In the records below, find the line containing "The height and". Output it and every line after it to the end, unchanged, with no pictures.

▼

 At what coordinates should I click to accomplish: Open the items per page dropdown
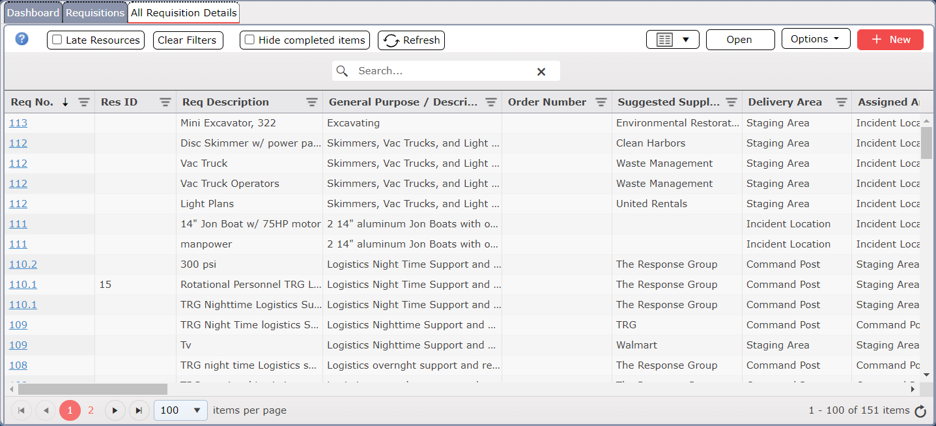pyautogui.click(x=180, y=410)
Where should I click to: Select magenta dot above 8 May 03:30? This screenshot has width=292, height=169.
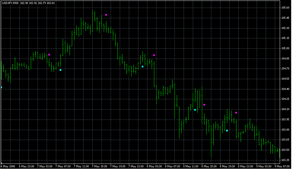coord(154,55)
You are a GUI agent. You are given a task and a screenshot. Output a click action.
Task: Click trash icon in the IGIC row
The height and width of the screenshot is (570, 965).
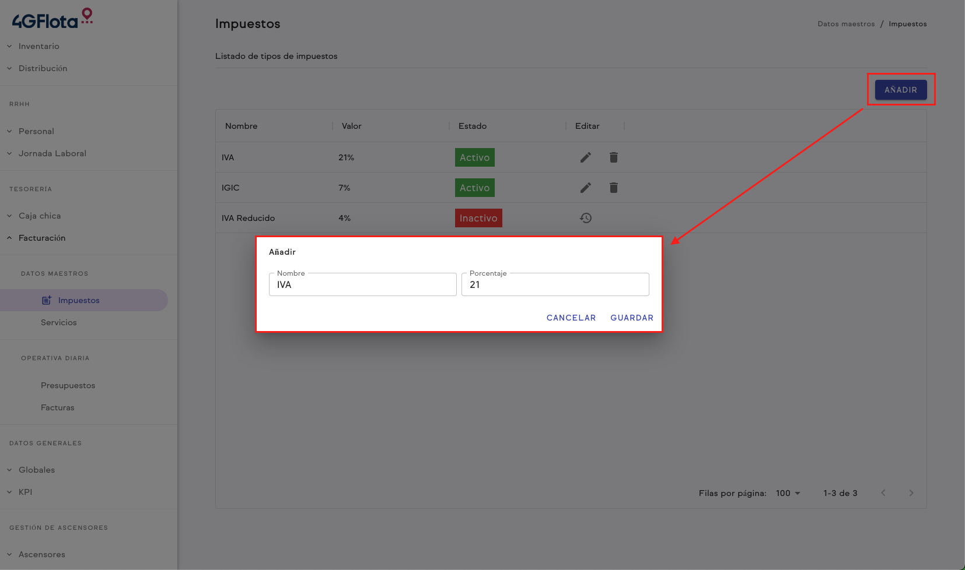pyautogui.click(x=613, y=188)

▲

TASK ANSWER:
The height and width of the screenshot is (570, 965).
pyautogui.click(x=613, y=188)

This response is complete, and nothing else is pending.